Usa, nonna uccide la figlia e quattro nipoti: poi si toglie la vita. La macabra scoperta tra le mura di casa

La tragedia a Mechanicville, nello Stato di New York. Gli investigatori ipotizzano un avvelenamento volontario

Una tragedia sconvolgente ha colpito la comunità di Mechanicville, nello Stato di New York, dove sei persone appartenenti alla stessa famiglia sono state trovate senza vita all’interno di un complesso residenziale. Secondo le prime risultanze dell’indagine, la principale ipotesi degli investigatori è che la nonna, una donna di 64 anni, abbia ucciso la figlia e i quattro nipoti prima di togliersi la vita.

L’allarme è stato lanciato da un vicino di casa, insospettito dal fatto di non vedere la donna da diversi giorni. Non riuscendo a contattarla, gli agenti sono entrati nell’abitazione con l’aiuto del responsabile dello stabile, trovandosi di fronte a una scena drammatica.

All’interno dell’edificio sono stati rinvenuti i corpi della 64enne, della figlia di 44 anni e dei quattro figli di quest’ultima: un ragazzo di 13 anni, una bambina di 11 e due gemelli di 10 anni. Madre e figli vivevano in un appartamento separato, ma all’interno dello stesso complesso residenziale.

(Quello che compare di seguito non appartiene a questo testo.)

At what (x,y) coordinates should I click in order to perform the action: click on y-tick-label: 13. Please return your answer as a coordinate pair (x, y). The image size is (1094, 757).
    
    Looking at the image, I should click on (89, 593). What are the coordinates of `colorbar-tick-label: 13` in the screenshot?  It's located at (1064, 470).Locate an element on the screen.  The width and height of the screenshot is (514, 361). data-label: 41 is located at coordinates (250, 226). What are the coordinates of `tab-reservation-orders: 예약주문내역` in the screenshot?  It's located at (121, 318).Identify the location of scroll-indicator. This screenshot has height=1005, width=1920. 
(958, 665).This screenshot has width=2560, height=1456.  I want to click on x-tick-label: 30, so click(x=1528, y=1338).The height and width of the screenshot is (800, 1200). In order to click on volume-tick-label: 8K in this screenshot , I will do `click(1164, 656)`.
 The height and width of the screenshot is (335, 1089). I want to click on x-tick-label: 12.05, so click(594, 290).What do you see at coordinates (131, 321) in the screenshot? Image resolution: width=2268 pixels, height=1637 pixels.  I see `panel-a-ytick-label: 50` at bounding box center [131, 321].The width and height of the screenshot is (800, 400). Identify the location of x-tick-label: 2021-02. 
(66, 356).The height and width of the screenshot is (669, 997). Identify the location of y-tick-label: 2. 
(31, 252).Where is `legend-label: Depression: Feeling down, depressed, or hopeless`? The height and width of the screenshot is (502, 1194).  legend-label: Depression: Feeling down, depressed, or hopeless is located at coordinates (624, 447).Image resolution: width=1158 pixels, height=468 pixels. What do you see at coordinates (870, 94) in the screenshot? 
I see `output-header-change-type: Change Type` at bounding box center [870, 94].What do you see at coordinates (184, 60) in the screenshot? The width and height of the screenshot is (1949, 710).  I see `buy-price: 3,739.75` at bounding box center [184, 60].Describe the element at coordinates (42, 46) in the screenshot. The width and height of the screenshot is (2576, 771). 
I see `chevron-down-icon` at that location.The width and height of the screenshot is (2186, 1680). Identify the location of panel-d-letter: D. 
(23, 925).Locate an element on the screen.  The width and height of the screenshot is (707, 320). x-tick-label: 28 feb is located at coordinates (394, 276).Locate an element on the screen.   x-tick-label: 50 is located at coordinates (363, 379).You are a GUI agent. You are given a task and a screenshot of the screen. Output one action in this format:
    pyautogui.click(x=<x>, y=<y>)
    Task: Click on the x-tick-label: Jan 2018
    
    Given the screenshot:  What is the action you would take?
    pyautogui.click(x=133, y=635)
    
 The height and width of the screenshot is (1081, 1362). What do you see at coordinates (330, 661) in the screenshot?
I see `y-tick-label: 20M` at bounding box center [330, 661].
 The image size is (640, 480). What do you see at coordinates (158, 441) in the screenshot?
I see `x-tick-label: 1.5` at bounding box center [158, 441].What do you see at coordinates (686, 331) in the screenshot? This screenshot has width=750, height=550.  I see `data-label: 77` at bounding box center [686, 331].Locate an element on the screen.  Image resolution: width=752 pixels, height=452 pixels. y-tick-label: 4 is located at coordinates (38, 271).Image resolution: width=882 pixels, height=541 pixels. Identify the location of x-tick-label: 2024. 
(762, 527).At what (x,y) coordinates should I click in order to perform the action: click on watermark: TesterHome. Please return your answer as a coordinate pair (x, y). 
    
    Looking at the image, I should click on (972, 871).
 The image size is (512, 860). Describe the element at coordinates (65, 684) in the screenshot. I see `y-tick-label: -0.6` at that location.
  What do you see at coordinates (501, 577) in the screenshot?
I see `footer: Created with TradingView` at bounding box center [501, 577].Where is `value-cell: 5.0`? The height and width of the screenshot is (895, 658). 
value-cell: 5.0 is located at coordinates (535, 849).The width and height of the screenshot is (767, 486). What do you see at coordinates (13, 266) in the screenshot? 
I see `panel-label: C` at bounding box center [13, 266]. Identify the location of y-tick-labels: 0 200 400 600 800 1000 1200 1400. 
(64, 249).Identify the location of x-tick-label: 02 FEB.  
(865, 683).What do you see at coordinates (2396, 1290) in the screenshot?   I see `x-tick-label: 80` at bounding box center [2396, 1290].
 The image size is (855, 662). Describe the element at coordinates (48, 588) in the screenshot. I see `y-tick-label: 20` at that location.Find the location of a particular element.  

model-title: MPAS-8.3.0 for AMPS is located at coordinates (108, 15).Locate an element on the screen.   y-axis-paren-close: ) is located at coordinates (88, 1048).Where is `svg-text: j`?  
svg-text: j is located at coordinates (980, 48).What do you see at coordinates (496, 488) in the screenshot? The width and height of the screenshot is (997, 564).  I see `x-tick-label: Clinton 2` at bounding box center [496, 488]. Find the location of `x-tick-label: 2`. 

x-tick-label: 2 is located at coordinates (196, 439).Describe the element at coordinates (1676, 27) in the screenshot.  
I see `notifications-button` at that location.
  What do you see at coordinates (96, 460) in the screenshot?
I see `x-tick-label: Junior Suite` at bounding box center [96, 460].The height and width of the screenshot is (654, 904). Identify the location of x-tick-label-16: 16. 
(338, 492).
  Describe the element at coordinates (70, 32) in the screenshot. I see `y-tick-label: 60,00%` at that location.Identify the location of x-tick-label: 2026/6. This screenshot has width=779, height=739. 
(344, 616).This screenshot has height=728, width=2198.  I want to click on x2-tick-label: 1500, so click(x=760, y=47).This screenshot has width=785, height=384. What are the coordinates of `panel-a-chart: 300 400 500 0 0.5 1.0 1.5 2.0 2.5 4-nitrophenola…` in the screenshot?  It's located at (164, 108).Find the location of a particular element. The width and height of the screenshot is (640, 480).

Il capo della polizia di Mechanicville ha spiegato che le vittime erano morte da diversi giorni e che soltanto gli esami autoptici hanno consentito il riconoscimento ufficiale dei corpi.

Le indagini si stanno concentrando sulla ricostruzione delle ultime ore di vita della famiglia. Gli investigatori hanno riferito di aver trovato nell’abitazione elementi che farebbero pensare a un avvelenamento volontario, tra cui diversi farmaci da banco. Inoltre sarebbe stato recuperato un biglietto scritto a mano insieme ad altri elementi ritenuti significativi, che orientano i sospetti sulla donna di 64 anni.

Gli inquirenti hanno precisato che, allo stato attuale, non emergono indizi che facciano pensare al coinvolgimento di persone estranee alla famiglia. Resta però ancora da chiarire il movente che avrebbe portato a un gesto tanto estremo.

Nel corso degli accertamenti è emerso anche un particolare inquietante: uno dei quattro bambini presentava ferite da taglio giudicate letali, mentre tutti i minori non risultavano iscritti ad alcuna scuola pubblica.

A rompere il silenzio è stato il padre dei quattro bambini, che vive a Salt Lake City. L’uomo ha raccontato ai media locali di non vedere i figli dal novembre 2019 e di aver affrontato una lunga battaglia legale per ottenere l’affidamento o, almeno, il diritto di visita. Le indagini proseguono per chiarire ogni aspetto di una vicenda che ha profondamente scosso l’opinione pubblica americana.